This is a time-tested time management question a lot of good advisers use. But it is nevertheless a solid question that we all can profit from.

Start your stop-doing list. We all have some form of a to-do list. But how many have a stop-doing list? Think about not what you’ve done, but what you’ve stopped doing. The real task is always clear what not to do.

Hands down, the best book on asking good questions—of yourself or anyone else for that matter on #4-#6 above—is Bobb Biehl’s “Leadership Confidence.”

Unplug the opportunities that distract you. Just because it is a once- in-a- lifetime opportunity doesn’t mean it is right for you. There will be always once-in-a-lifetime opportunity.

This is probably the hardest thing I have had to learn in my business life. And many of my clients felt the same way.
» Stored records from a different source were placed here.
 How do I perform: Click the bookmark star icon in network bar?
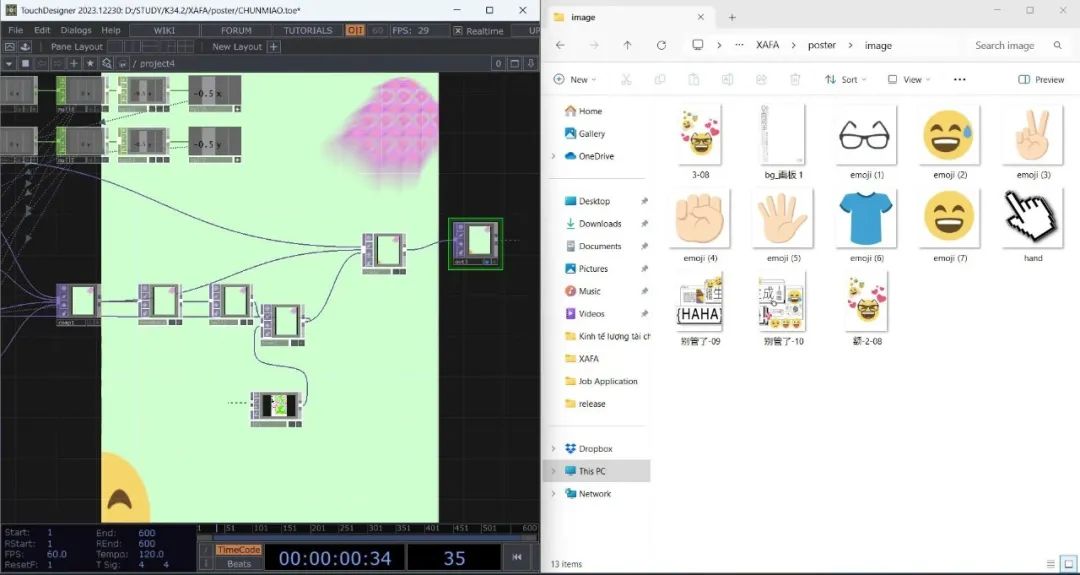click(90, 63)
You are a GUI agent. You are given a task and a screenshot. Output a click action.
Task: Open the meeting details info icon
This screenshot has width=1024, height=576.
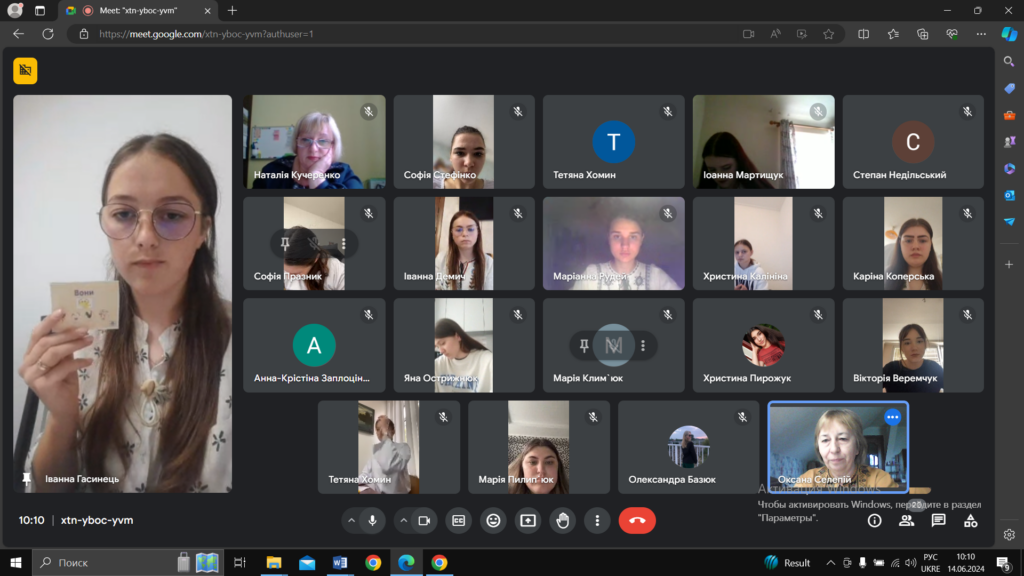874,520
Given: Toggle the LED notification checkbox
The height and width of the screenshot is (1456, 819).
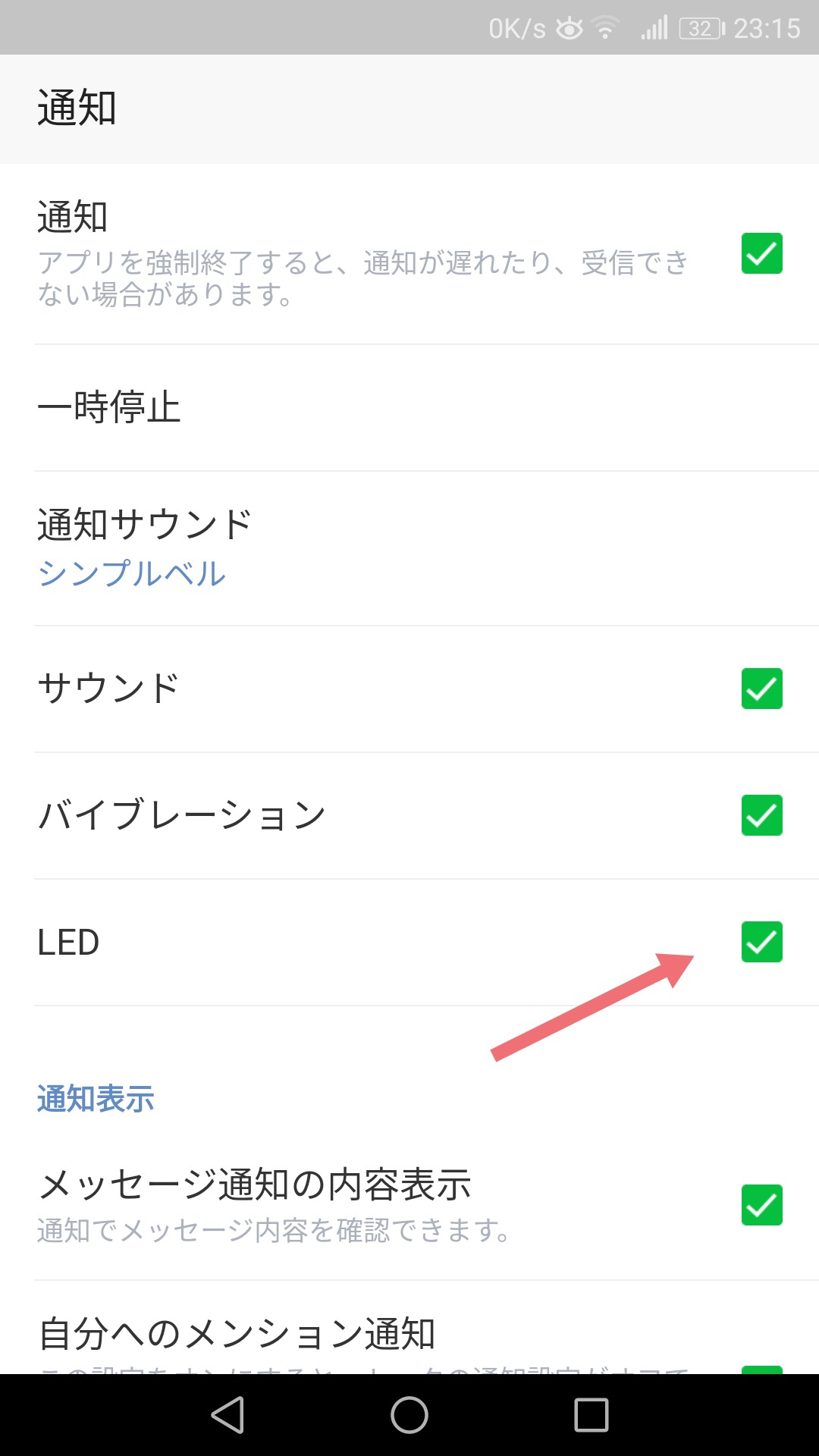Looking at the screenshot, I should coord(761,942).
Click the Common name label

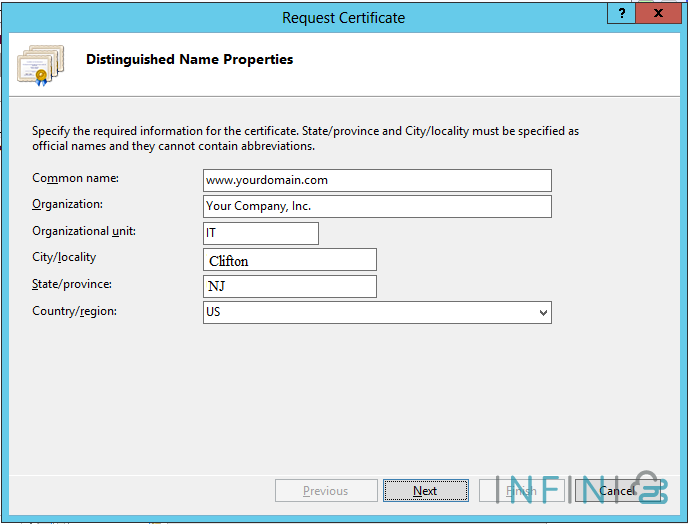(x=75, y=178)
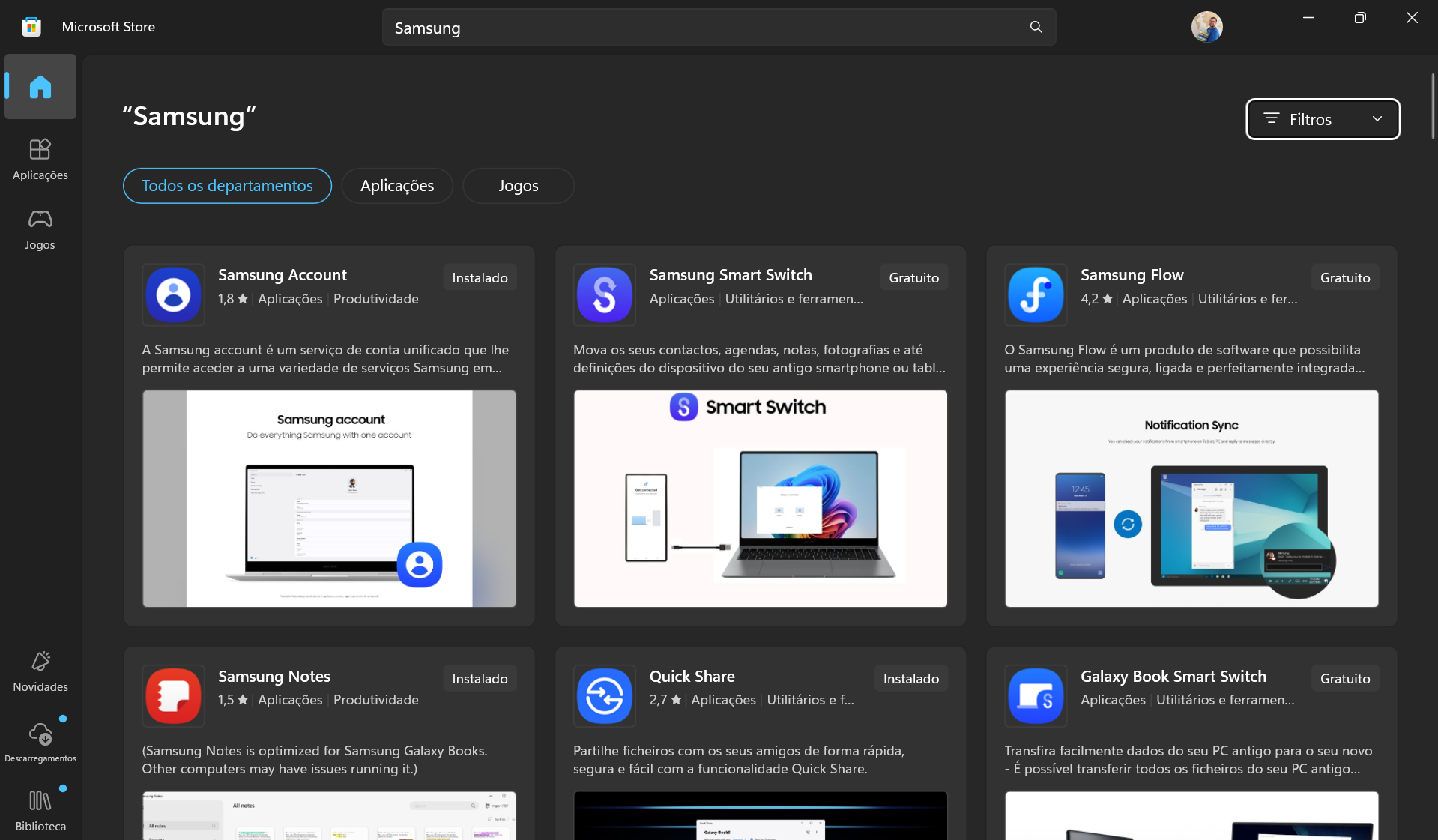1438x840 pixels.
Task: Expand the Filtros dropdown
Action: 1323,119
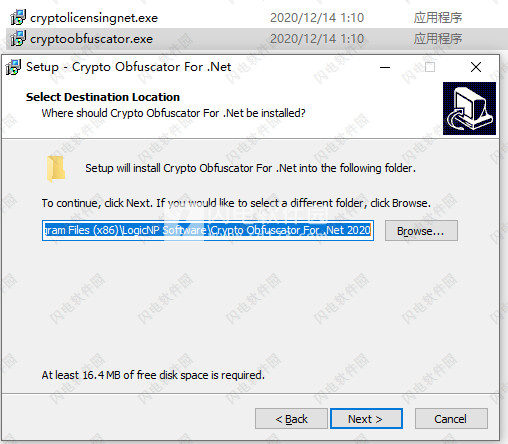Close the Crypto Obfuscator Setup window
Image resolution: width=508 pixels, height=444 pixels.
click(x=476, y=67)
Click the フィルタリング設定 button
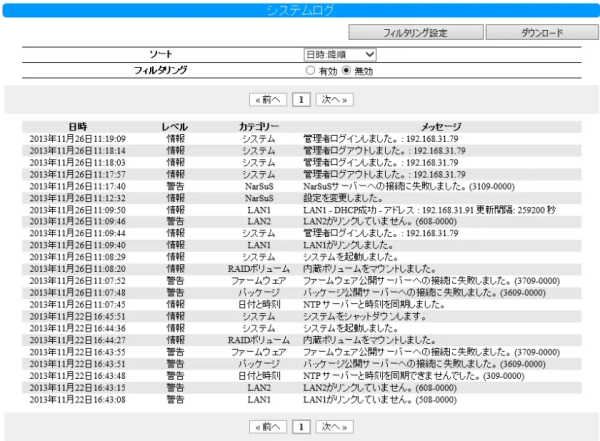600x441 pixels. pos(415,32)
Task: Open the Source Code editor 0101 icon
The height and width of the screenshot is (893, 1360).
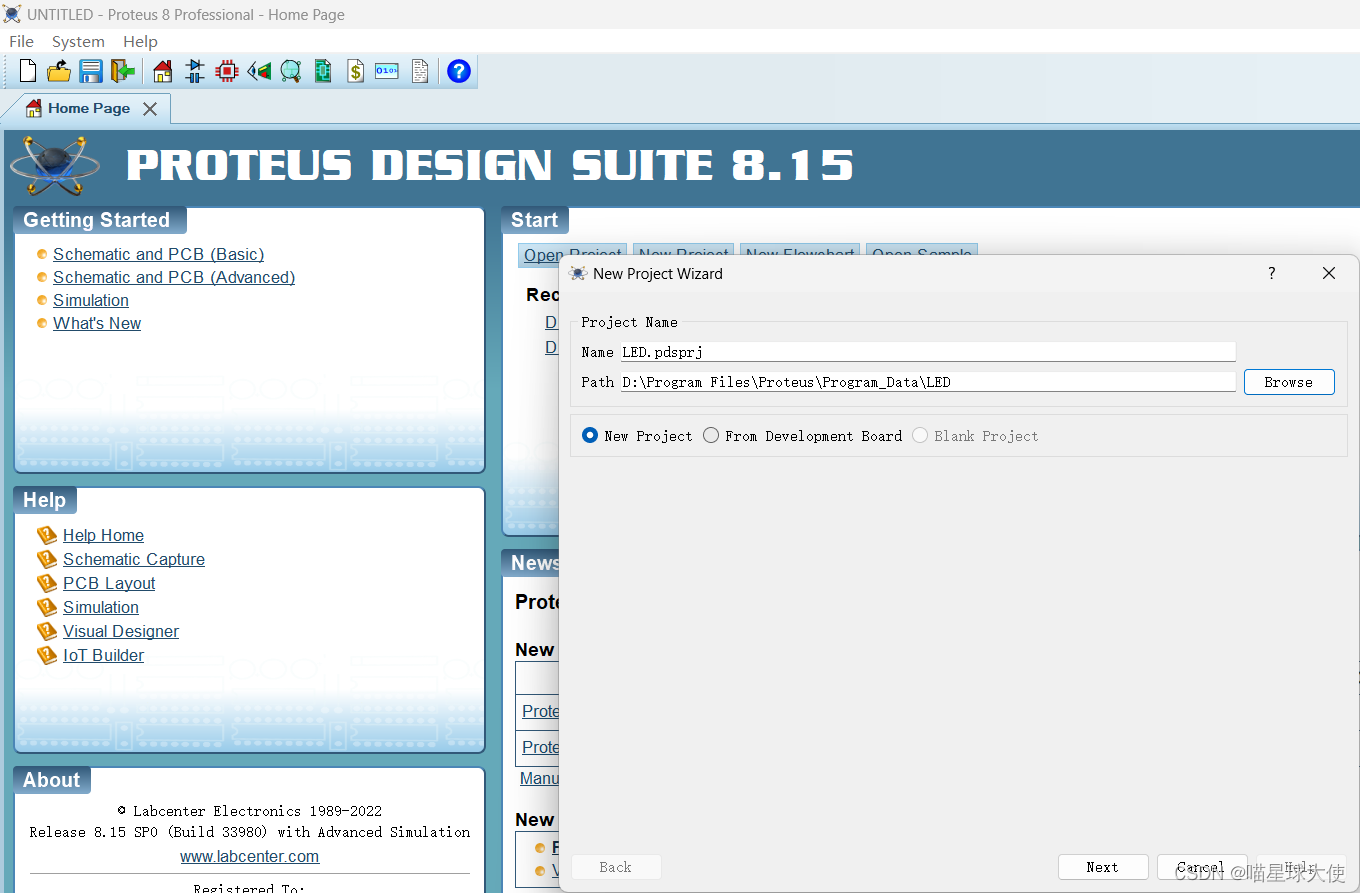Action: click(386, 71)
To learn to say no, consistently and in the most productive way to ‘good things’ as opposed to the ‘best things’ in your life, is to build up your ‘best things’ to such a big ‘yes’ that there is no room to say yes to something else.

Find something with which you have so much passion, that you are willing to endure the pain.

Are you noticing a thread theme here? When you decide on those things where you are going to drive your stake because you are so excited about them, then setbacks, distractions, poor decisions and more can be joyfully endured.

This is a great time of life to articulate the values you will not compromise.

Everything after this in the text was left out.